Selain hunian, Irwansyah menekankan pentingnya penataan ruang pascabencana, terutama pada kawasan yang masih terdampak lumpur dan kerusakan lingkungan.

“Perlu dikaji apakah kawasan tersebut masih layak dipertahankan sebagai permukiman, atau justru membutuhkan gagasan baru dari IAI yang dinilai cocok dan layak untuk dieksekusi oleh Pemerintah Aceh,” papar Irwansyah yang juga menjabat sebagai Ketua IKAARS (Ikatan Alumni Arsitektur Universitas Syiah Kuala).

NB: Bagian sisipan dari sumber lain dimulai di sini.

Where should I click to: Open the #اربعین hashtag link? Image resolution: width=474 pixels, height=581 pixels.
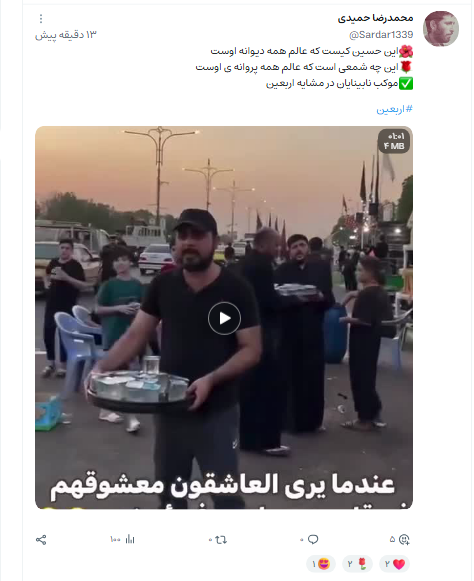394,109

Dalam kesempatan itu, Irwansyah turut mengapresiasi peran IAI, baik di tingkat pusat maupun Aceh, terutama dalam fase tanggap darurat bencana sebelumnya. Berbagai langkah produktif dan positif dinilai telah dilakukan, sehingga menumbuhkan rasa kebersamaan sebagai bagian dari bangsa Indonesia.

Baca Juga :  Ketua DPRA akan Lanjutkan Pansus Tambang

Ia juga menyinggung sejarah panjang Aceh yang memiliki posisi strategis dalam eksistensi Negara Kesatuan Republik Indonesia (NKRI), mulai dari masa perang melawan penjajah, konflik bersenjata, hingga berbagai bencana besar seperti tsunami, gempa bumi Pidie Jaya, dan banjir bandang.

“Ketahanan masyarakat Aceh telah teruji. Karena itu, diharapkan pemerintah pusat dapat memberikan perhatian ekstra dalam pembangunan kembali Aceh,” ungkapnya.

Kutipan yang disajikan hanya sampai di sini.